▶ [EXTRACT]:
Supervisors hear CO2 pipeline update

Friday, June 17, 2022

At Tuesday’s Board of Supervisors meeting, a spokesman for Summit Carbon Solutions (SCS), the company proposing a liquid CO2 pipeline through Cherokee County, presented all the positives involved in the project, including a projected $2 million annual property tax payday for the county.

And though that appealing morsel turned heads throughout the room, it didn’t prevent the specter of the known pitfalls associated with such a project from hanging over the proceedings like a CO2 cloud.

Among those pitfalls: Liquid CO2 is hazardous and a deadly asphyxiant; as a form of coercion from the jump, SCS has threatened possible use of eminent domain to secure land easement rights; SCS promoters, employees and investors form a powerful political contingent, including Iowa governors past and present; SCS and supporters continue proceeding as it’s all a done deal despite few landowners signing over easements and tons of pushback by opposition from many fronts and their attorneys.

According to the SCS spokesman, the Iowa Utilities Board will decide on issuing the required permits in June 2023, about a year ;later than initially proposed. The three-members of IUB are Republicans with two appointed by former Iowa Gov. Terry Branstad, and one by current Gov. Kim Reynolds. Former Democrat Iowa Gov. Tom Vilsack, current USDA Secretary, and son Jesse (SCS General Counsel) are also on board the pipeline project.

▶ [SUPPLIED DATA]:
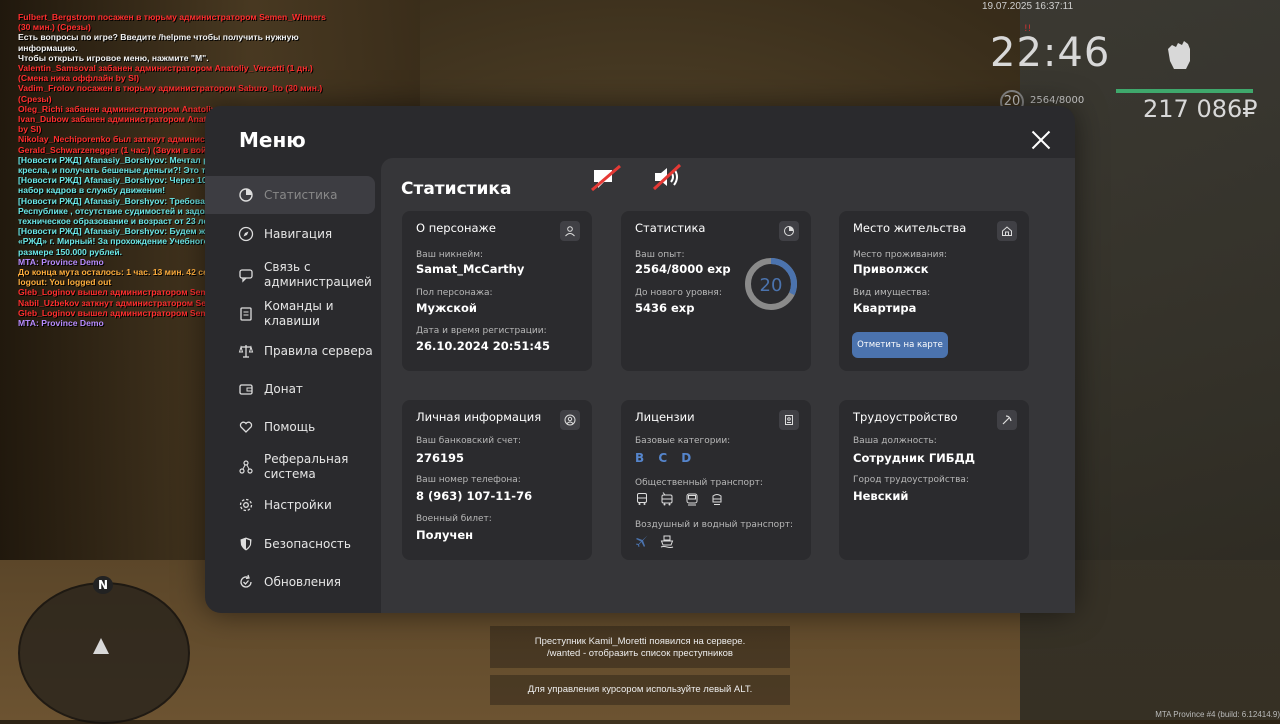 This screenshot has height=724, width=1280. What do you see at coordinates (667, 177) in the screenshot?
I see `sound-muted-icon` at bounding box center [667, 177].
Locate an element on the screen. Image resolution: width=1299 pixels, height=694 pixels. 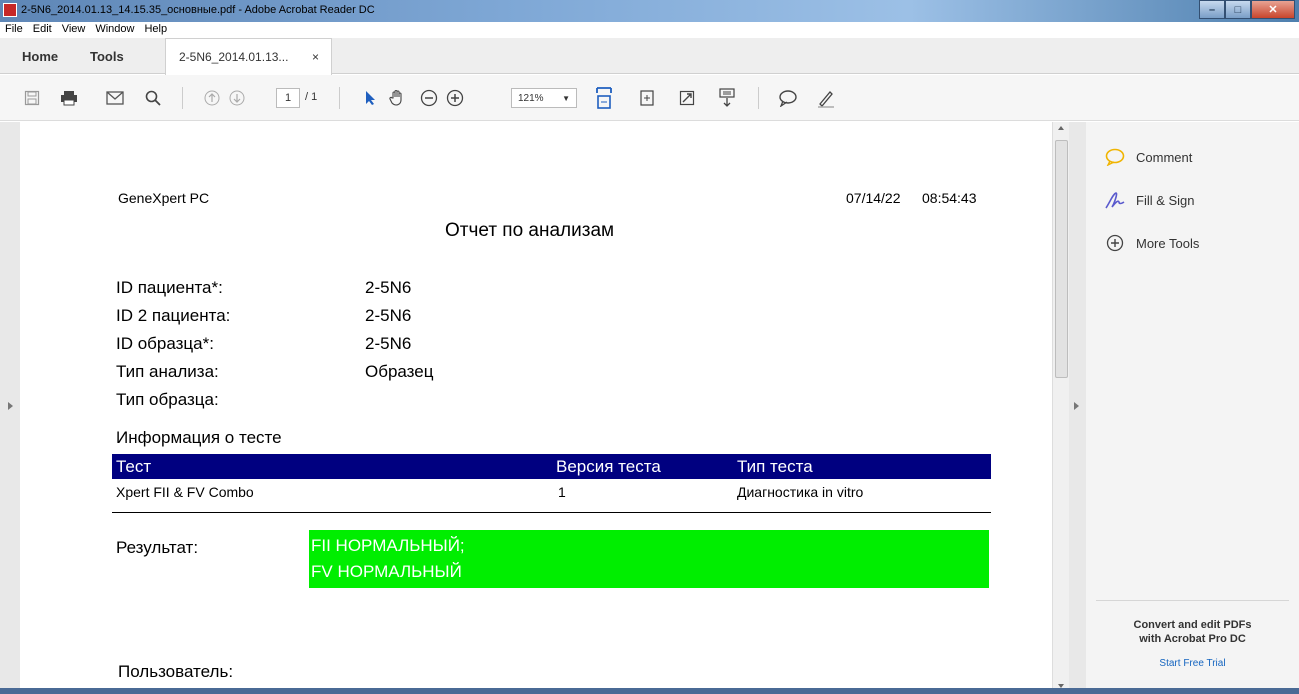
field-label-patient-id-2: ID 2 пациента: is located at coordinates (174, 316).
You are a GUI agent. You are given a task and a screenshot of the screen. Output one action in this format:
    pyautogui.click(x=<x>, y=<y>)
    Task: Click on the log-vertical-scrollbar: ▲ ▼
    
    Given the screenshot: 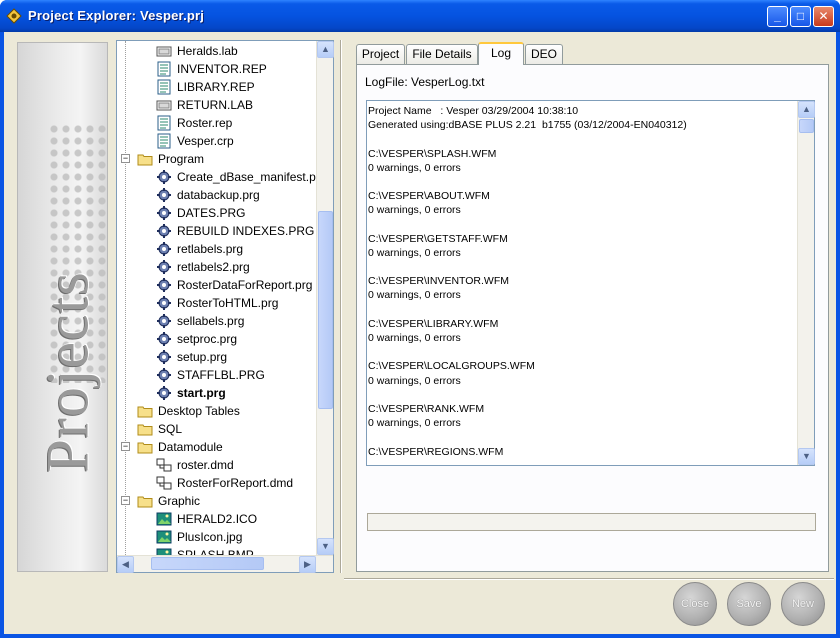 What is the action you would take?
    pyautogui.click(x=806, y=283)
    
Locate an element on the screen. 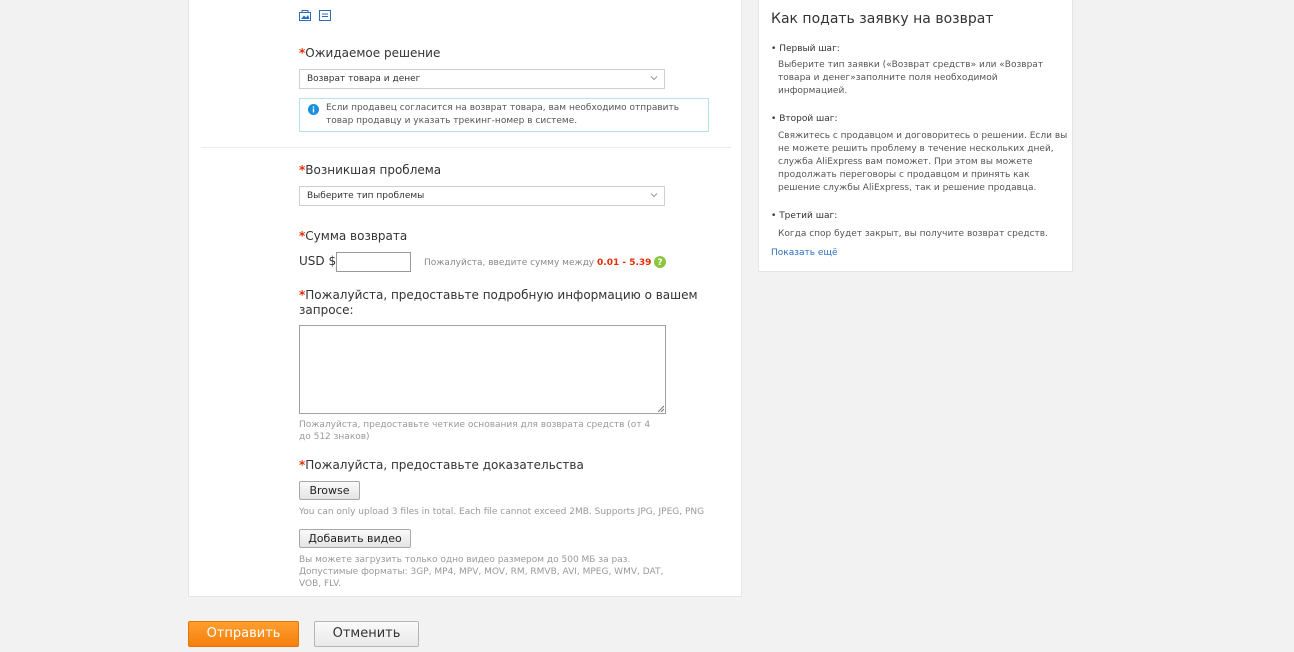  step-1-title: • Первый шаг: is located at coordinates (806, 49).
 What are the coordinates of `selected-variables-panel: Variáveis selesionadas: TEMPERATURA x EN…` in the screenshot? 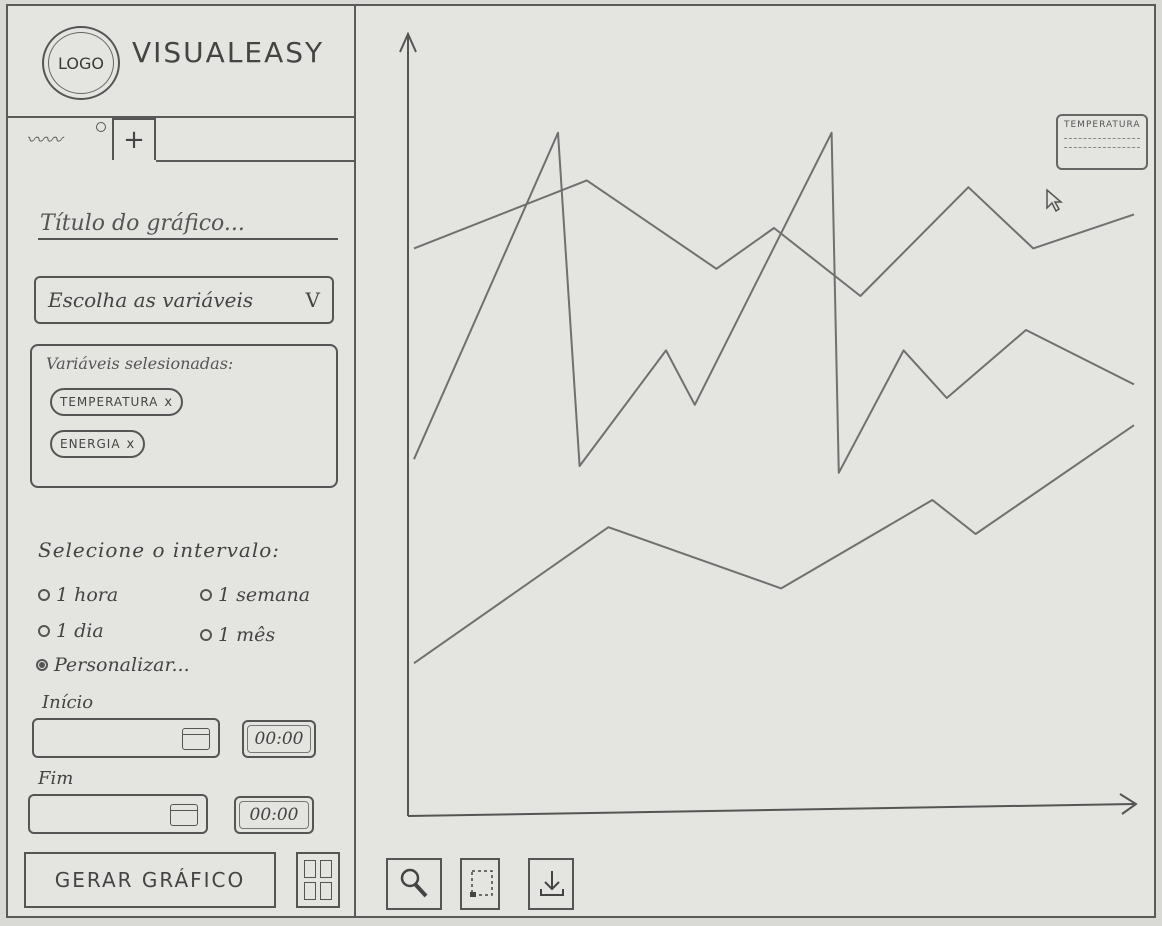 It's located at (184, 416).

==

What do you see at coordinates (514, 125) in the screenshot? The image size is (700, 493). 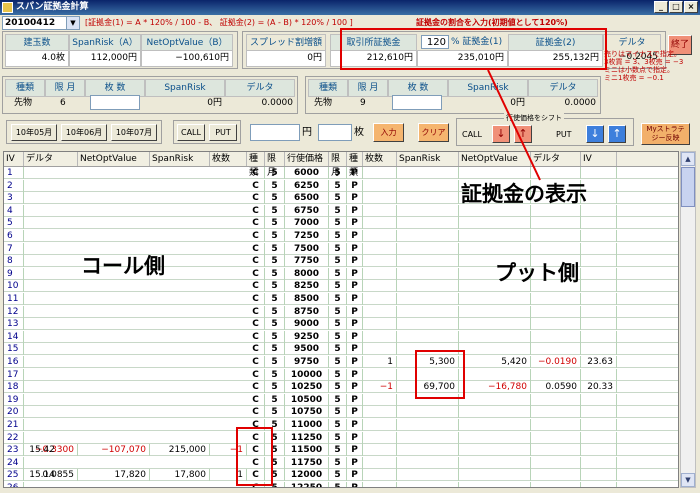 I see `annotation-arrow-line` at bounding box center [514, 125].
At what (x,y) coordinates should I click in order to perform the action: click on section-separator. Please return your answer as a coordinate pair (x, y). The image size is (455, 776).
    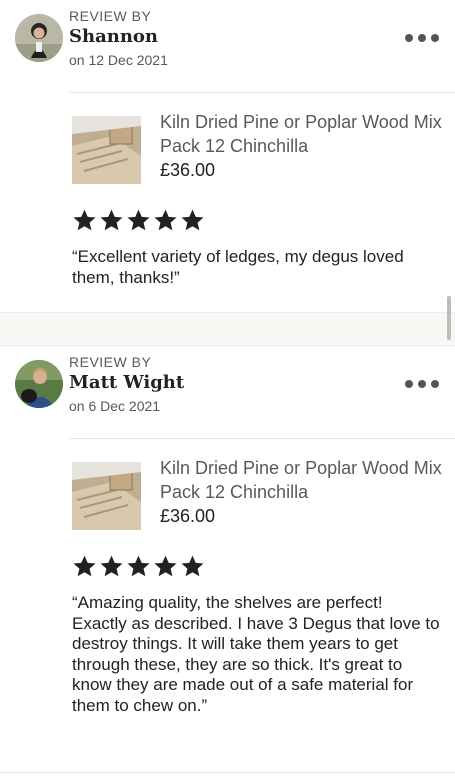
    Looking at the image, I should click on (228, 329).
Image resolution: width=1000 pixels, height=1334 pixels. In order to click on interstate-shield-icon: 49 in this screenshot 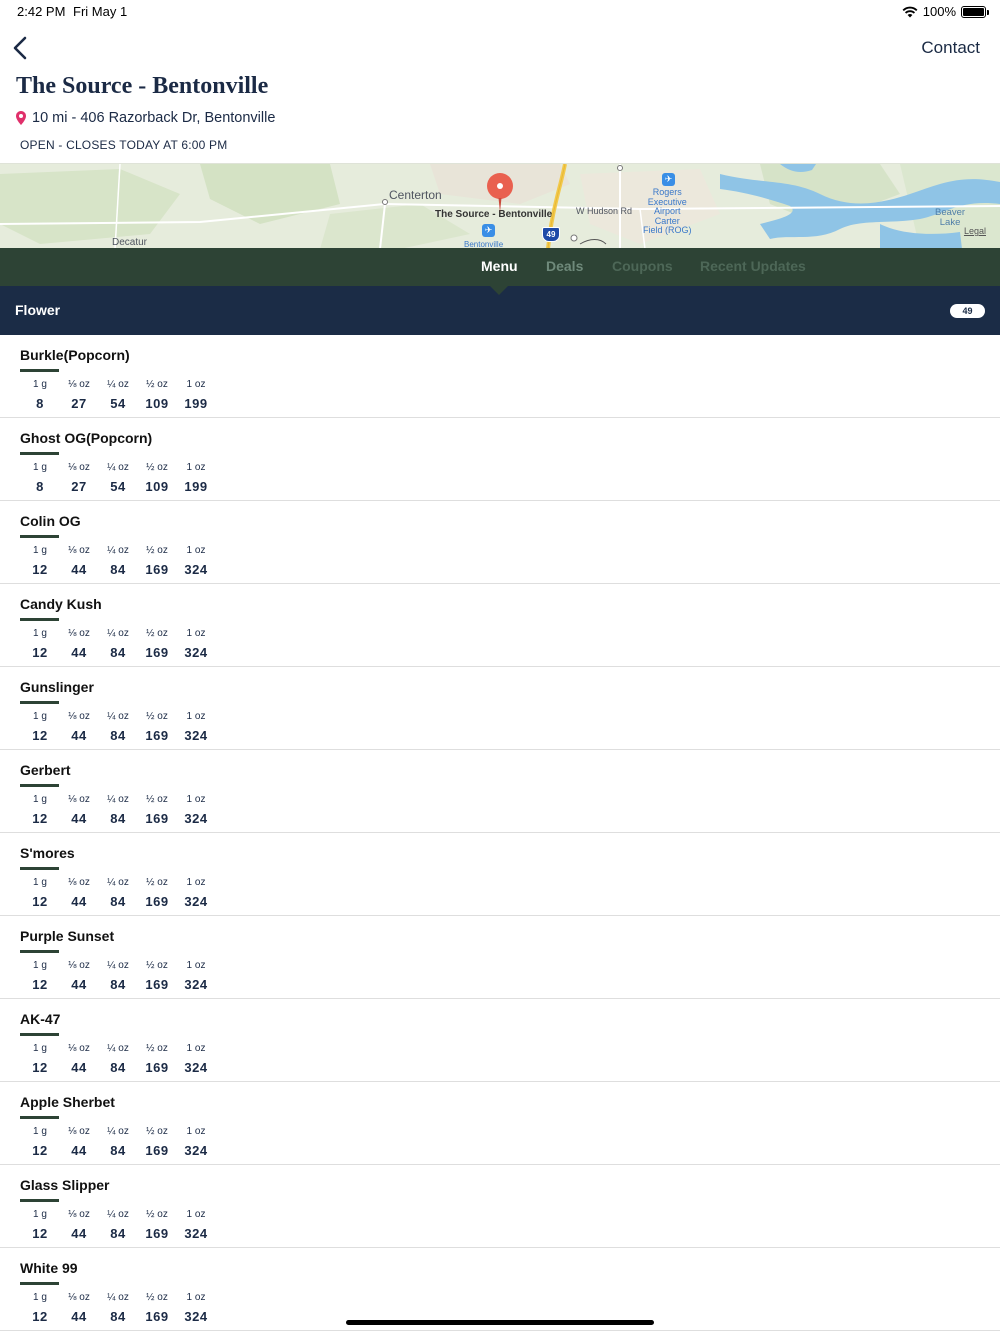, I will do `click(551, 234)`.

--

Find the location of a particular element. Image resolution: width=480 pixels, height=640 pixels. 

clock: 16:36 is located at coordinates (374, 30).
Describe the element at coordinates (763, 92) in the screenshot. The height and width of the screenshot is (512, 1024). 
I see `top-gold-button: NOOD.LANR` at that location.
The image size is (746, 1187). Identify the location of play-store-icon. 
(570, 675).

▶ [EXERCISES]:
- A) In the listing lines starting at "This screenshot has" and ending at "field-label-patient-id-2: ID 2", substitute "Screen resolution" for "Image resolution" and give those lines again with nothing else altered. Leave the pictures out.
- B) Pick up the CO2 pipeline article after its last sentence and continue it.

▶ [OUTPUTS BY TASK]:
- A)
 This screenshot has height=724, width=1280. What do you see at coordinates (667, 177) in the screenshot?
I see `sound-muted-icon` at bounding box center [667, 177].
Locate an element on the screen. Screen resolution: width=1299 pixels, height=694 pixels. 
field-label-patient-id-2: ID 2 пациента: is located at coordinates (174, 316).

- B)
The pipeline routed in Cherokee County will be 29 miles long and represents an estimated $57 million investment, according to SCS. There are 12 ethanol plant “partners” currently on board for SCS to capture and sequester CO2 emissions, including Little Sioux Corn Processors at Marcus, and Quad County Corn Processors at Galva.

In its handout distributed at Tuesday’s Board meeting, SCS claims it will “open new

economic opportunities for the ethanol industry vital to Iowa's economy. This investment will strengthen the marketplace for corn growers while enhancing commodity prices, land values, and revenues for local communities.”

SCS reports that 57% of corn sold in Iowa goes to ethanol plants and 40% of US corn supplies ethanol plants.

The pot-o-gold at the end of the pipeline rainbow for SCS is based on simple math. To annually capture and sequester the reported 12 million metric tons of CO2 is driven by a section of the Federal Tax Code, a 12-year tax credit paid upfront in the amount of an annual $50 per ton of CO2 properly sequestered. This amounts to $600 million of annual tax credits for at least 12 years and totals $7.2 billion over the first 12 years of the life of the pipeline.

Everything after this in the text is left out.